Inoltre, “il passaggio dal pneumologo all’oncologo, fino all’anestesista, avviene interamente nella stessa struttura, nella porta accanto, per ridurre il più possibile l’ansia che la persona assistita ha in questa delicata fase”. Una decisione presa insieme al direttore dell’U.O. di Oncologia Davide Tassinari.

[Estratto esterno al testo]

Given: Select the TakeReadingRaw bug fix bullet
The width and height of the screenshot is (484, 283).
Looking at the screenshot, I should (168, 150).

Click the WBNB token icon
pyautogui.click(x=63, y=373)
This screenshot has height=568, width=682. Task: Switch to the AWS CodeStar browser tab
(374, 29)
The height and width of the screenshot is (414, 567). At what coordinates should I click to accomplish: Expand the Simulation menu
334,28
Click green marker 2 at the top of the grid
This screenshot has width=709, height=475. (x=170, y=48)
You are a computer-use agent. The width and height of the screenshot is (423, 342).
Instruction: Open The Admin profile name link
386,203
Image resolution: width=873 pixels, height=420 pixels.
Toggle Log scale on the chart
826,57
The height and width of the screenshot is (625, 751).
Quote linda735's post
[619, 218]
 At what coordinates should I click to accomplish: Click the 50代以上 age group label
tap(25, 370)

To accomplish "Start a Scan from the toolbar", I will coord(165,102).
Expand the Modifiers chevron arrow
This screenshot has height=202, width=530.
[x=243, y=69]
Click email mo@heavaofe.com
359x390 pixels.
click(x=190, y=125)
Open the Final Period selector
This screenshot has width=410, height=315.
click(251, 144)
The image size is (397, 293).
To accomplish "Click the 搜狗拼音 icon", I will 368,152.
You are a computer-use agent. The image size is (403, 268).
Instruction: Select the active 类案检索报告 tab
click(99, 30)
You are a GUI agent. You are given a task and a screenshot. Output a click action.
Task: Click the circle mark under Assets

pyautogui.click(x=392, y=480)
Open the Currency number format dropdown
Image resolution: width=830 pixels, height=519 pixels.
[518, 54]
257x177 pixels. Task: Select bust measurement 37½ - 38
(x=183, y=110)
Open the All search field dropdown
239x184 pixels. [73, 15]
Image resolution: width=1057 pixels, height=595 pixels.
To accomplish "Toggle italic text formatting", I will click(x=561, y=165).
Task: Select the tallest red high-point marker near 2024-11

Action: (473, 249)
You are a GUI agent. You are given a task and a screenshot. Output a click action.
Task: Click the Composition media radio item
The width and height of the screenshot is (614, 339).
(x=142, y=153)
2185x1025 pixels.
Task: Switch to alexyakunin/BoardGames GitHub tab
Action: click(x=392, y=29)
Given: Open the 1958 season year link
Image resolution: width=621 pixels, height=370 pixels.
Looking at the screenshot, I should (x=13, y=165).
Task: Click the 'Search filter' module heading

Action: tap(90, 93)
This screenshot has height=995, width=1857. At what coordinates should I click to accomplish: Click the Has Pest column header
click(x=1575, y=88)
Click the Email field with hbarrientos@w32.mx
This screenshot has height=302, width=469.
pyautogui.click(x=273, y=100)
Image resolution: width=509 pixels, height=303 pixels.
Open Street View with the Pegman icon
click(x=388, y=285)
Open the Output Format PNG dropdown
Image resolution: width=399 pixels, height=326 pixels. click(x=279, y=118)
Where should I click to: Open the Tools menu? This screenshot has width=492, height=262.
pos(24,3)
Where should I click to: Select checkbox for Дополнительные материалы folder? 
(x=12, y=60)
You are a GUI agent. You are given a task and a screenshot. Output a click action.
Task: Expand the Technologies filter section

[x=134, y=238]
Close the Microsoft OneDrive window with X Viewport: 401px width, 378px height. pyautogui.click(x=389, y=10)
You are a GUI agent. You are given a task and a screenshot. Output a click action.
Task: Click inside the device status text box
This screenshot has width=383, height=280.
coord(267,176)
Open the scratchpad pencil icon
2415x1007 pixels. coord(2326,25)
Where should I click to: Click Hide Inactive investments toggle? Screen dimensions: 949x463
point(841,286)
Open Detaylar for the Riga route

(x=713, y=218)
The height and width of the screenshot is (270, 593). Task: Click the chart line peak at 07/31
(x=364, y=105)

C’è un obiettivo però ancora da realizzare. Un supporto che la Pneumologia riminese ancora non ha per quanto riguarda il tumore al polmone. Un’associazione di pazienti o familiari di malati che collabori con l’Unità Operativa – come già accade per le malattie neuromuscolari con l’AISLA (Associazione italiana sclerosi laterale amiotrofica) e la UILDM (Unione italiana lotta alla distrofia muscolare) – per sviluppare e perfezionare sempre di più la presa in carico, inclusa la gestione della comunicazione della diagnosi, o anche di un sospetto di diagnosi. “Quello che più ci sarebbe di aiuto e che un’associazione di pazienti o familiari potrebbe darci – conclude Lazzari – è un feedback, un riscontro degli stessi assistiti per avere anche il loro punto di vista”.